* _REQUEST A_: Name every distinct username that posts in the polishing forum thread below.

* _DOCUMENT TEXT_:
# # # # #

# going to try my first attempt and DA this weekend



## stolt (Aug 29, 2011)

*first attempt at using the DA ***updated with pics.*

deleted


----------



## Will_G (Jan 23, 2012)

I think you'll be ok with those areas using a spot pad but I dont know if you have any?

How long do you reckon you'll be working on it over the weekend? and to what level of correction. I'm just interested as I'm planning on starting once I get some more stuff in from Polished Bliss but I was looking at doing it over 4 weekends and 2 stages using 3.02 and 85RE


----------



## stolt (Aug 29, 2011)

Will_G said:


> I think you'll be ok with those areas using a spot pad but I dont know if you have any?
> 
> How long do you reckon you'll be working on it over the weekend? and to what level of correction. I'm just interested as I'm planning on starting once I get some more stuff in from Polished Bliss but I was looking at doing it over 4 weekends and 2 stages using 3.02 and 85RE


hmm spot pad, i just got the SFX pads. would a spot pad clean up those stone chips then?
i'll wash and and clay the panels on the saturday afternoon and put the car in the mancave until sunday, I reckon i could give it a 4-5 hours sunday.


----------



## Matt_Nic (Apr 15, 2011)

If this is your first time expect to spend a lot longer than that as you'll no doubt find the first few attempts quite feeble.

You'll be surprised at how aggressive you can be with a DAS6. I litterally put my body weight into it on stubborn area's and have never had a problem.


----------



## Will_G (Jan 23, 2012)

No the spot pads are much smaller around 80mm for getting into awkward areas like your bumper. You do also need a smaller backing plate too though around 75mm from memory

As for the stone chips there is a good guide on here for them and scratches. I havent attempted it yet however. I was told it was safe enough to go over them.

As for the time, I realise you're splitting it over the two days but I'd plan to take a bit longer on the machine polishing. Having read this thread it brought it home to me how long this actually might take.


----------



## stolt (Aug 29, 2011)

Matt_Nic said:


> If this is your first time expect to spend a lot longer than that as you'll no doubt find the first few attempts quite feeble.
> 
> You'll be surprised at how aggressive you can be with a DAS6. I litterally put my body weight into it on stubborn area's and have never had a problem.


thats good to here, what car was you doing?. the golf isnt in too bad a shape its more stone chips to be honest with some light swirling and the honda has lots of swirls but its black and several people have said that it soft paint.

# # # # #

* _Collected data_:
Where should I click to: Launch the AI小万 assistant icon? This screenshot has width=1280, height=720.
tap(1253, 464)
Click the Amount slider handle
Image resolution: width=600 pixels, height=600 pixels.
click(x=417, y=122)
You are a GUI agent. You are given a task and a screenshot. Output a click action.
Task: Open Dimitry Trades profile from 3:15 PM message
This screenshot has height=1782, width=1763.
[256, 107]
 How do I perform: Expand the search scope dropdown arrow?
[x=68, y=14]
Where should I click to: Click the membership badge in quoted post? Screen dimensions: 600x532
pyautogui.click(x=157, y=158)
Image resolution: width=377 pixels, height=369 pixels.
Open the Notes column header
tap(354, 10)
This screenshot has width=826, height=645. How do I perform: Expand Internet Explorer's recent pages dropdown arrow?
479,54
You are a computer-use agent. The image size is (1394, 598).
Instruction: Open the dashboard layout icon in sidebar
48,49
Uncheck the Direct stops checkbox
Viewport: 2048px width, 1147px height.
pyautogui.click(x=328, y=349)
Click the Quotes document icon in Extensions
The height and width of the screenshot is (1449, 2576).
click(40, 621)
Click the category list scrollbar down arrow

# # # # #

* _REQUEST B_: Turn the collected data entries above, from their first line through the line containing "click(x=417, y=122)", into a Markdown table with columns n and Line, leaving out blank lines.

* _COMPLETE OUTPUT A_: stolt, Will_G, Matt_Nic

* _COMPLETE OUTPUT B_:
| n | Line |
|---|---|
| 1 | Where should I click to: Launch the AI小万 assistant icon? This screenshot has width=1280, height=720. |
| 2 | tap(1253, 464) |
| 3 | Click the Amount slider handle |
| 4 | Image resolution: width=600 pixels, height=600 pixels. |
| 5 | click(x=417, y=122) |